Quando pagar por sexo é crime
O modelo sueco, que penaliza o cliente da prostituição para impedir as máfias, se estende a cinco países da União Europeia
Em Estocolmo, o bairro da luz vermelha é fundamentalmente a rua Malmskillnadsgatan, bem pertinho do centro. O que em Amsterdã é um bairro demarcado com letreiros luminosos e cheio de vitrines nas quais as prostitutas se expõem, na capital sueca se reduz às calçadas cinzentas de um par de ruas nas quais as mulheres se aproximam dos carros ou dos transeuntes e oferecem seus serviços por alguns milhares de coroas. E discretamente. Na Suécia, há 18 anos, é proibido pagar por sexo. Ali, a prostituição é legal, mas os clientes podem enfrentar sanções econômicas e até penas de até um ano de reclusão.

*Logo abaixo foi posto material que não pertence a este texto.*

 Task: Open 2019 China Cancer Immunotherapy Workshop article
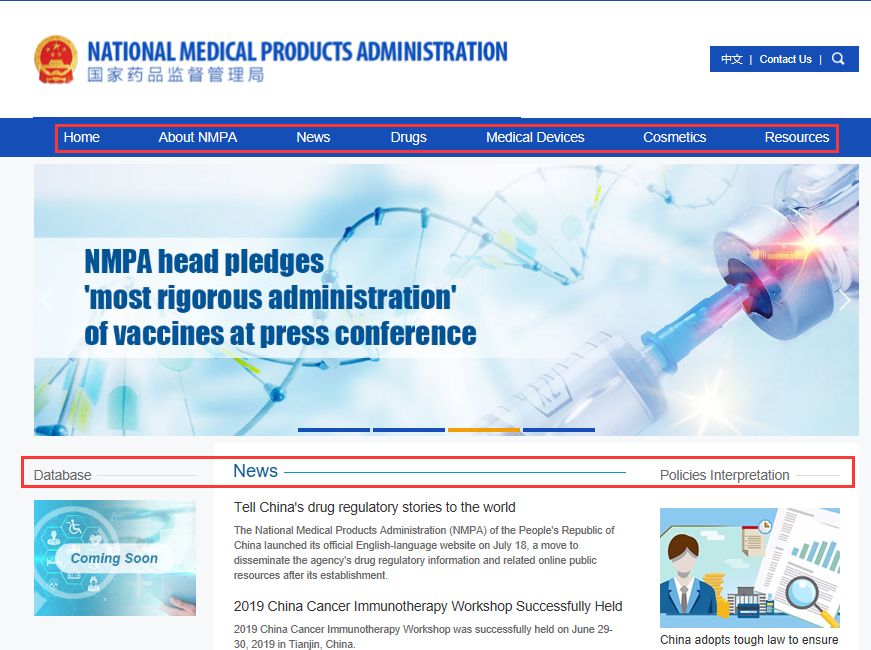pos(428,606)
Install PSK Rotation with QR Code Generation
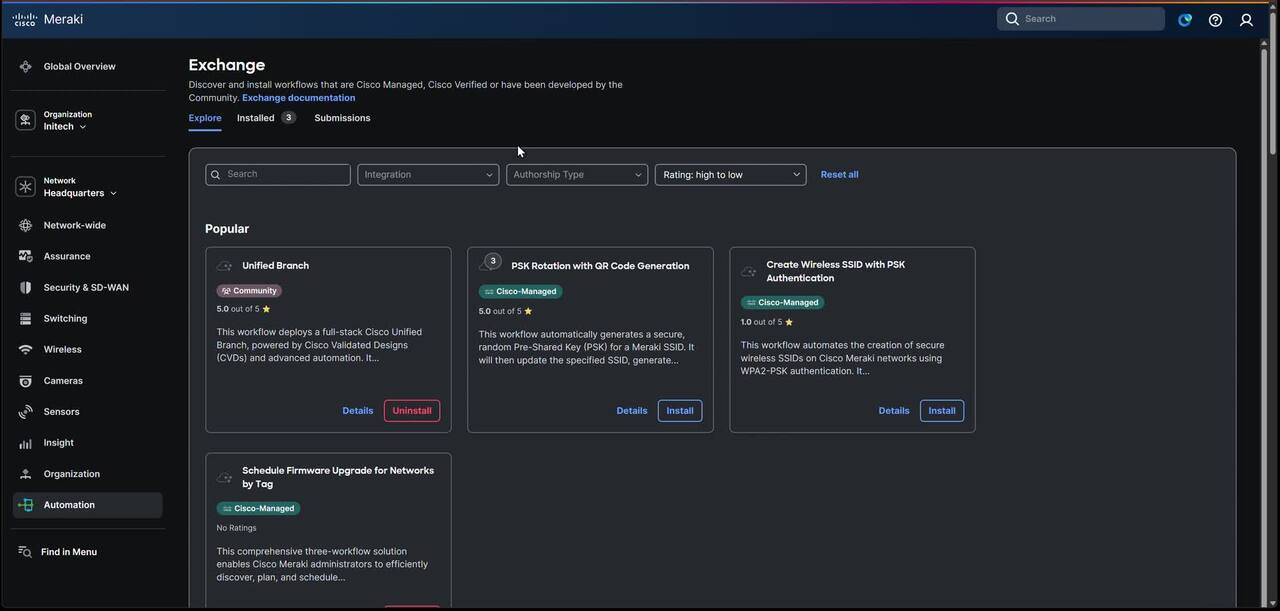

É a receita sueca para lutar contra as redes de tráfico e contra a exploração sexual. Um tipo de abolicionismo, explicou há alguns dias em Madri Asa Regner, ministra da Igualdade da Suécia, que parte da premissa de que se não há demanda não haverá oferta, e que se baseia na ideia de que a prostituição está baseada na desigualdade de gênero e é uma forma de violência contra a mulher — em sua maioria. “E o modelo sueco está em expansão”, afirma Regner depois de um seminário dedicado ao tráfico e à prostituição organizado pela Embaixada sueca em Madri. Noruega e Islândia acompanharam a Suécia, e hoje são oito os países que apostam nessa fórmula. Os últimos são França e Irlanda, que desde fevereiro impõem sanções de até 2.000 euros (cerca de 7.500 reais) aos clientes.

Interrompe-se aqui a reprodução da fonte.